Complex post-traumatic stress disorder (C-PTSD) is a psychological injury that results from protracted exposure to prolonged social and/or interpersonal trauma with lack or loss of control, disempowerment, and in the context of either captivity or entrapment, i.e. the lack of a viable escape route for the victim.
These elements include captivity, psychological fragmentation, the loss of a sense of safety, trust, and self-worth, as well as the tendency to be revictimized, and, most importantly, the loss of a coherent sense of self. It is this loss of a coherent sense of self, and the ensuing symptom profile, that most pointedly differentiates C-PTSD from PTSD.
C-PTSD is characterized by pervasive insecure attachment.

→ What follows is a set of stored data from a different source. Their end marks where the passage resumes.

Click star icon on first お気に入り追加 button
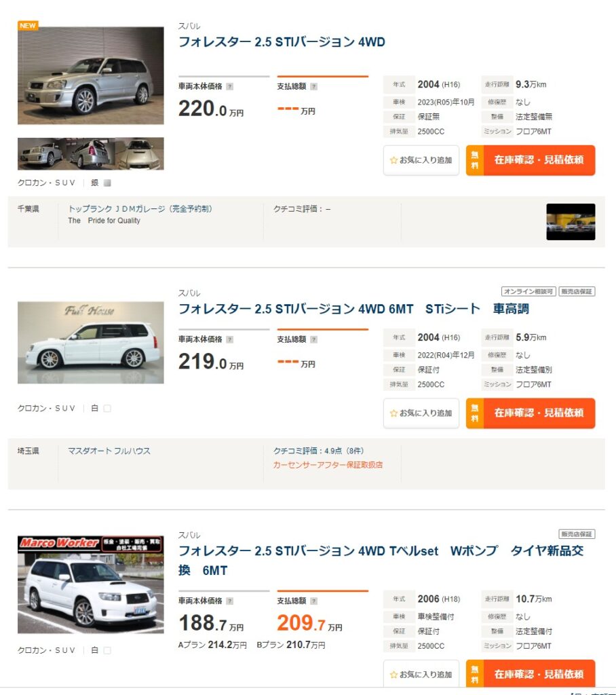This screenshot has width=616, height=695. pos(393,161)
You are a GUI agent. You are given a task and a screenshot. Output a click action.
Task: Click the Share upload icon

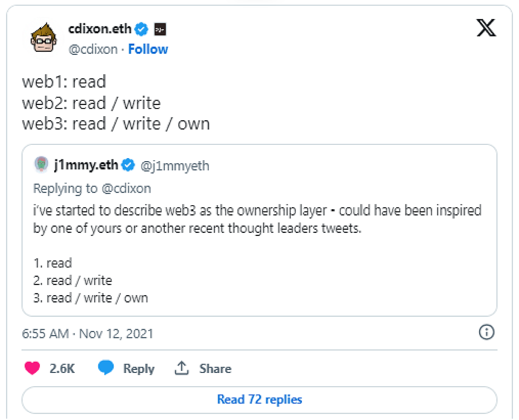pos(182,368)
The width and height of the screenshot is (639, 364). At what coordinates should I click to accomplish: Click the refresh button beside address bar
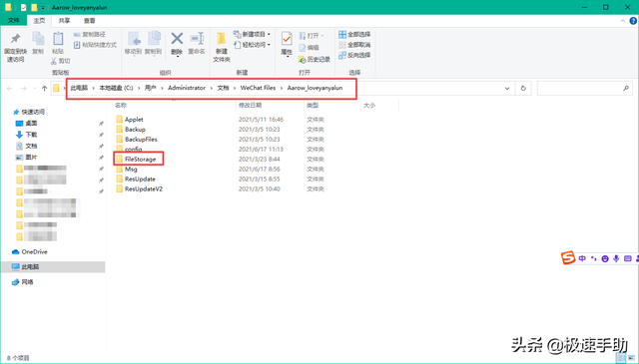tap(523, 88)

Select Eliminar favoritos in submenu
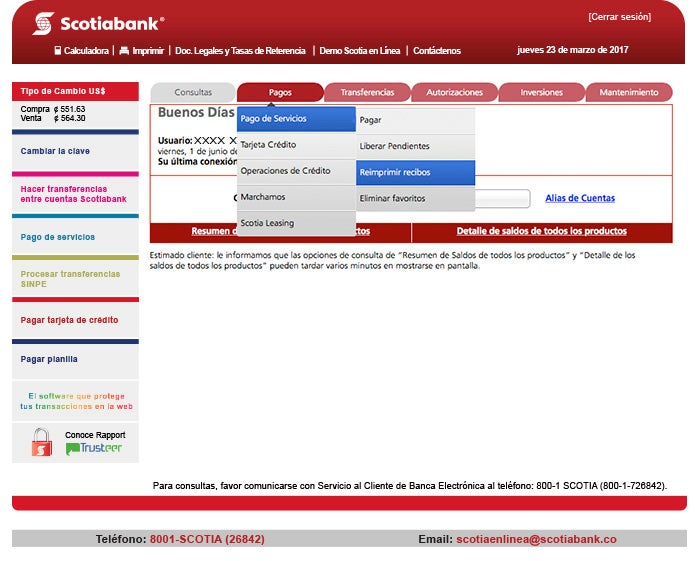415,198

- Difficulties regulating emotions, including symptoms such as persistent sadness, suicidal thoughts, explosive anger, or covert anger.

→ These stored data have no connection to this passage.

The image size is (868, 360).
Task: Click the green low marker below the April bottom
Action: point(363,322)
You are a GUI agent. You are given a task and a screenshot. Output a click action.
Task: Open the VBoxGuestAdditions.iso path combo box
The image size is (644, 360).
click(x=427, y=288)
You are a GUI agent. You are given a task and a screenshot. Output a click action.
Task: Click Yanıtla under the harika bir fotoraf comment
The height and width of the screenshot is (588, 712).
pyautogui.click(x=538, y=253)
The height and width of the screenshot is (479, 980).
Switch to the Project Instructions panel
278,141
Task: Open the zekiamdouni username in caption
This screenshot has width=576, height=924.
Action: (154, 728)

- Variations in consciousness, such as forgetting traumatic events, reliving traumatic events, or having episodes of dissociation.
- Changes in self-perception, such as a sense of helplessness, shame, guilt, stigma, and a sense of being completely different from other human beings.

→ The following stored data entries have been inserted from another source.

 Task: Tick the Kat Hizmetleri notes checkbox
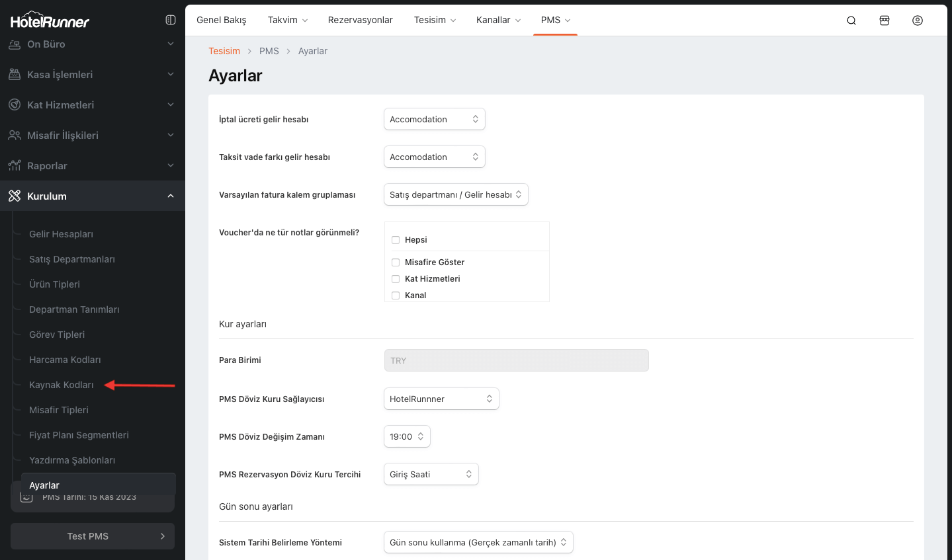pos(396,279)
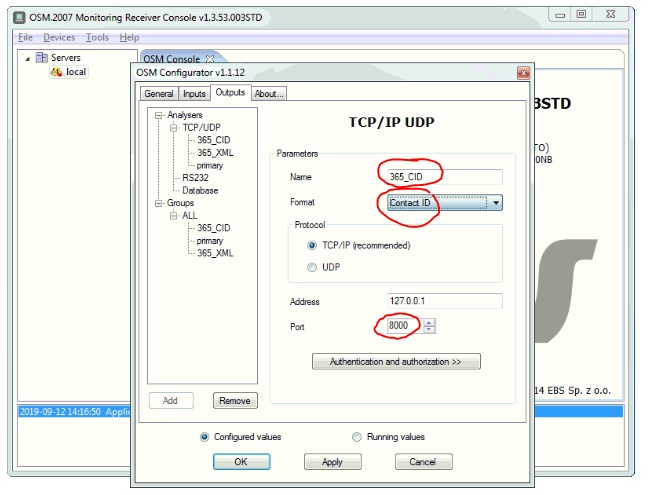Click the local server icon in tree

pyautogui.click(x=56, y=72)
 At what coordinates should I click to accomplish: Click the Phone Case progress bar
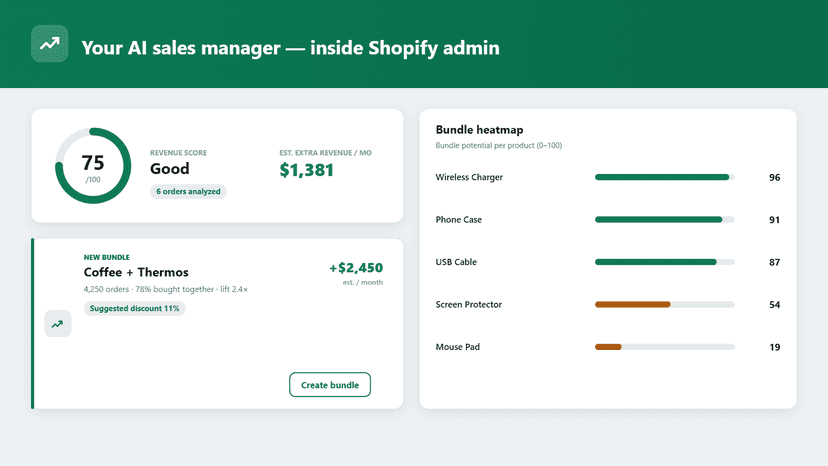pyautogui.click(x=664, y=219)
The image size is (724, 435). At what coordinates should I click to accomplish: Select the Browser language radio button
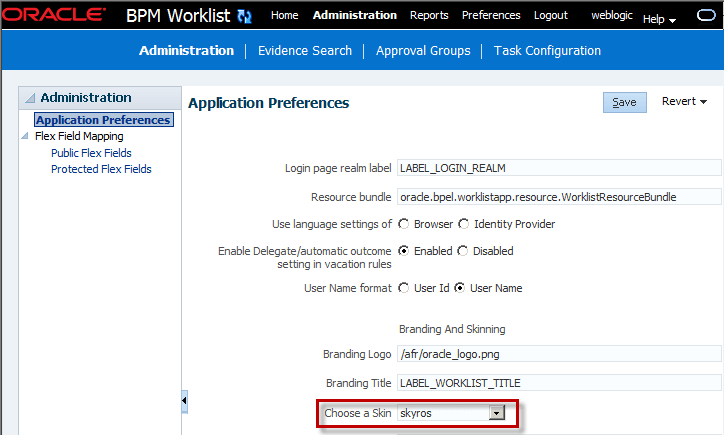tap(404, 224)
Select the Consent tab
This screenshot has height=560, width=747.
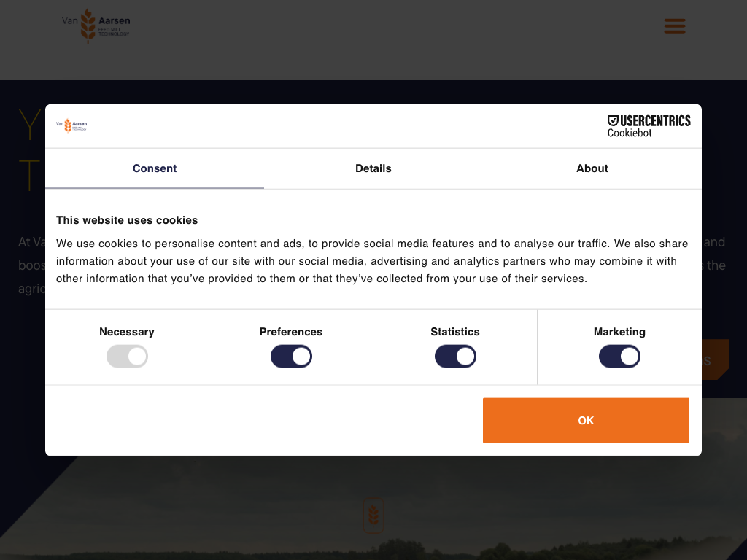(x=155, y=168)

- Varied changes in the perception of the perpetrator, such as attributing total power to the perpetrator or becoming preoccupied with the relationship to the perpetrator, including a preoccupation with revenge.
- Alterations in relations with others, including isolation, distrust, or a repeated search for a rescuer.
- Loss of, or changes in, one's system of meanings, which may include a loss of sustaining faith or a sense of hopelessness and despair.
Multiple treatments have been suggested for C-PTSD. Among these treatments are experiential and emotionally focused therapy, internal family system therapy, sensorimotor psychotherapy, cognitive behavioral therapy, eye movement desensitizations and reprocessing, family systems therapy and group therapy.